Der Auftragsbestand lag mit 14,88 Mrd. Euro 6% unter dem des Vorjahres. Als Ursache hierfür gab das Unternehmen die politischen Unruhen in Libyen und dadurch wegfallende Aufträge an. Die Aussichten jedoch bleiben gut. Firmenchef Hans Peter Haselsteiner geht weiterhin von einer Leistung von 14 Mrd. Euro und einem EBIT von mindestens 320 Mio. Euro aus. Für das Jahr 2012 erwartet man eine Leistung von 14,3 Mrd. Euro und ein EBIT von 330 Mio. Euro.

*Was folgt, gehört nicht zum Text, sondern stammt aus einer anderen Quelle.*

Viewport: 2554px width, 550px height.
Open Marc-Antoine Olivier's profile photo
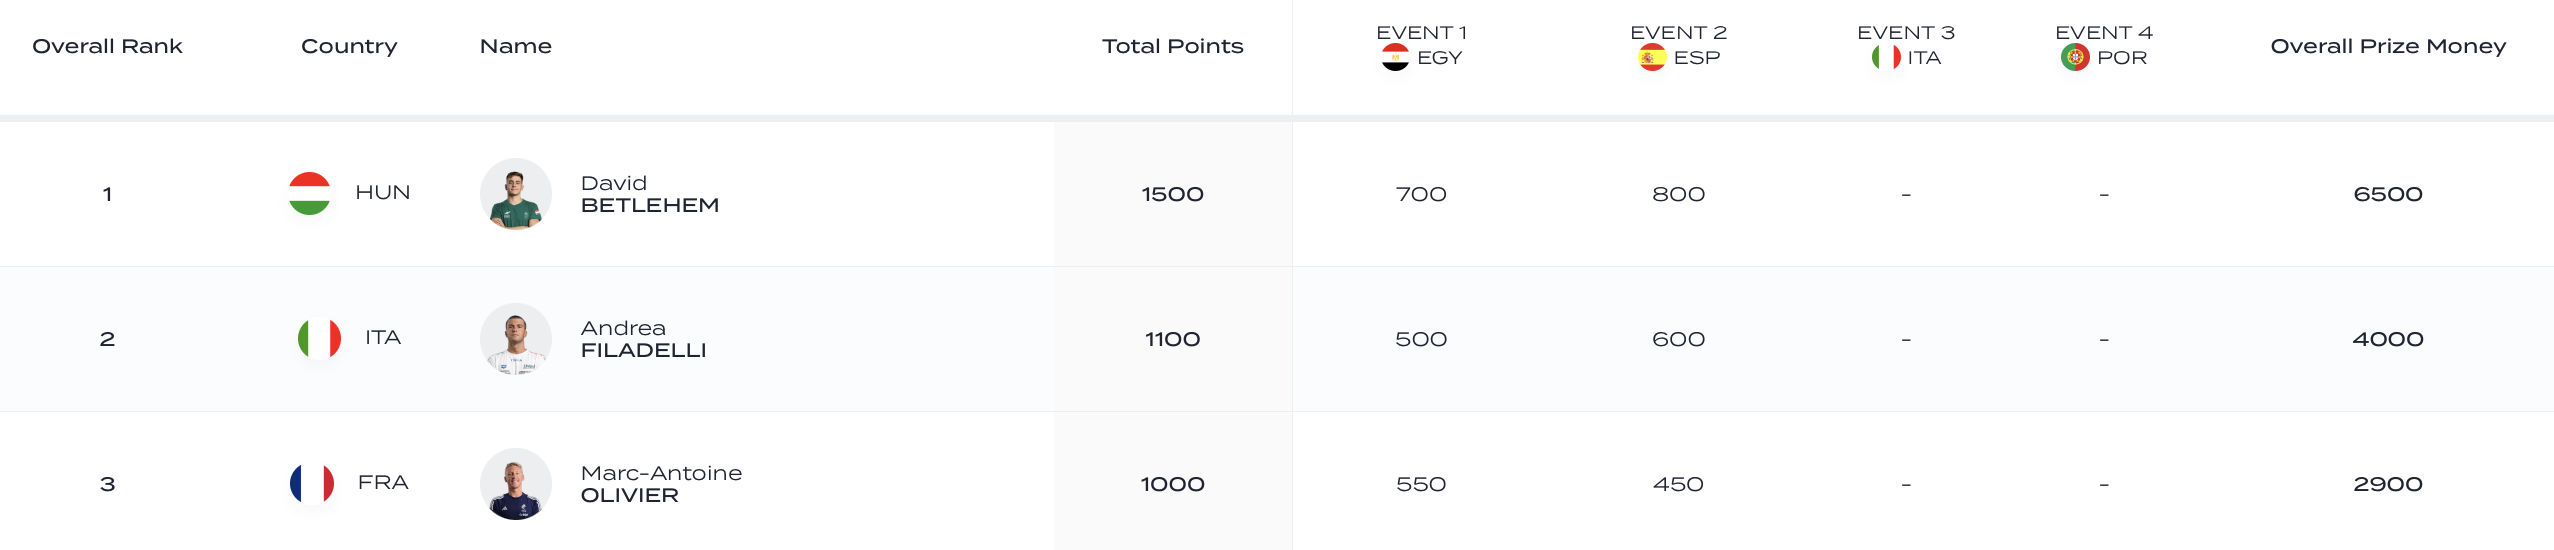click(x=516, y=484)
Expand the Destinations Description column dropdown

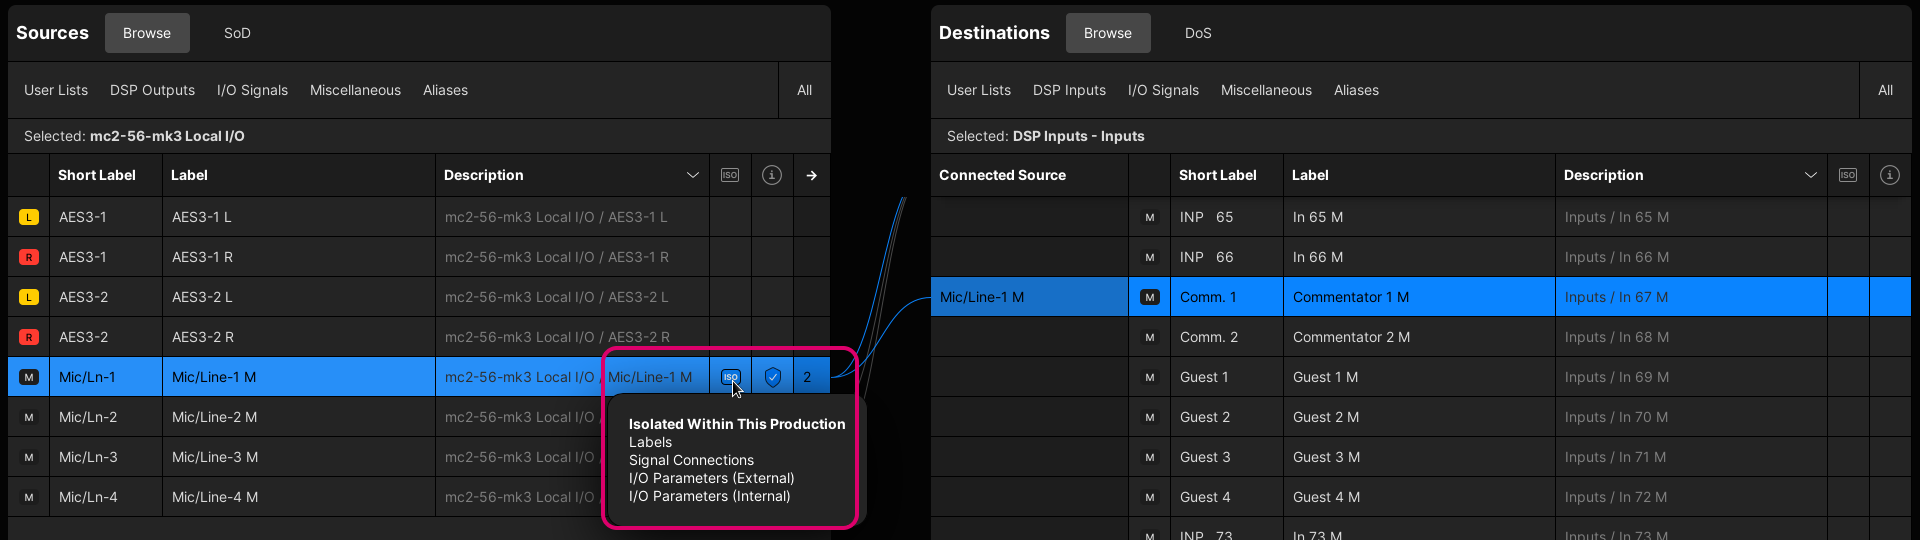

Die Zahlen lesen sich sehr gut und auch der Ausblick blieb konstant. Auch wenn man natürlich nicht genau vorhersehen kann, wie sich diese Branche in dem allgemeinen wirtschaftlichen Umfeld in den nächsten Monaten entwickelt, sind wir zuversichtlich, dass man bei der STRABAG seine Hausaufgaben gemacht hat und raten zum Halten der Aktie.